## Anforderungen:
Ersetze in den folgenden Daten „dropdown“ durch „menu“ und gib alle Zeilen sonst unverändert wieder. Lass die Bilder in deiner Antwort weg.

[Ausgangsdaten]
■ ■ ■ ■ ■ ■ ■
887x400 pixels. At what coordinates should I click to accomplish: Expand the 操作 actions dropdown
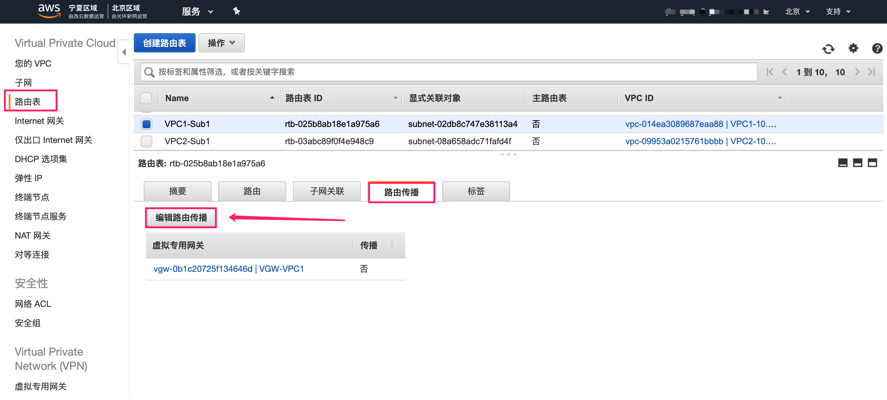(x=221, y=43)
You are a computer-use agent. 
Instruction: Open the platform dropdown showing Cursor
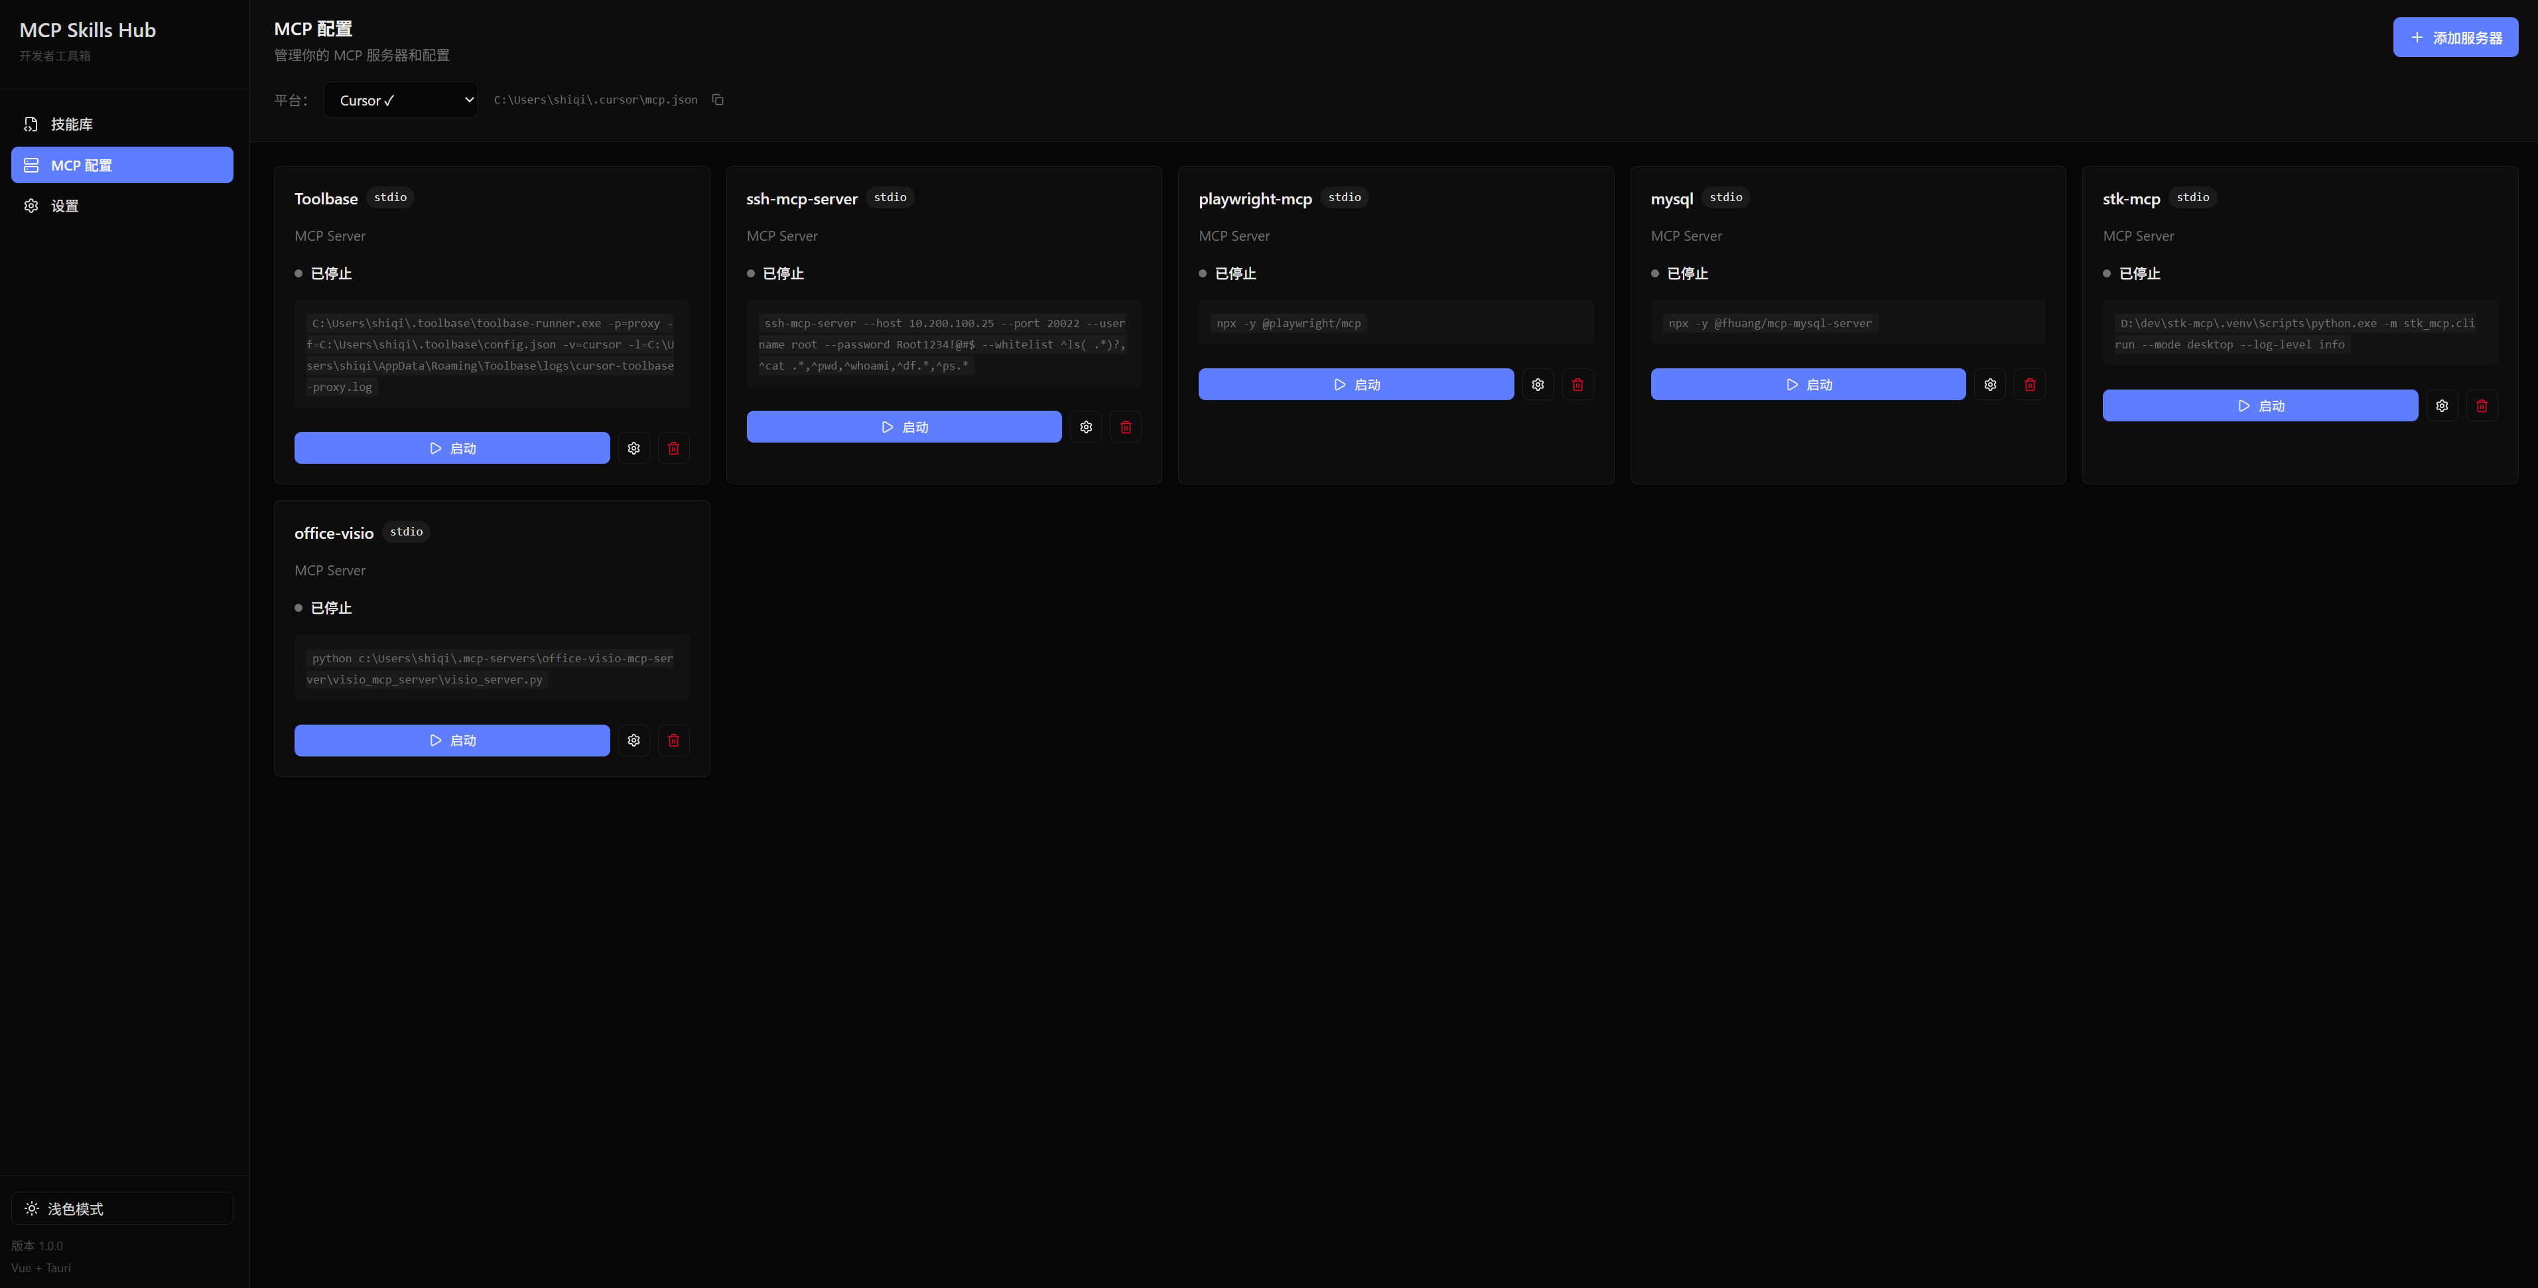(x=401, y=100)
■ ■ ■ ■ ■ ■ ■
## Lösung der Aufgabe:
887x400 pixels. At what coordinates should I click to accomplish: Expand the 操作 actions menu
(x=221, y=43)
You are a computer-use agent. 
Instruction: Open the platform menu showing Cursor
(x=401, y=100)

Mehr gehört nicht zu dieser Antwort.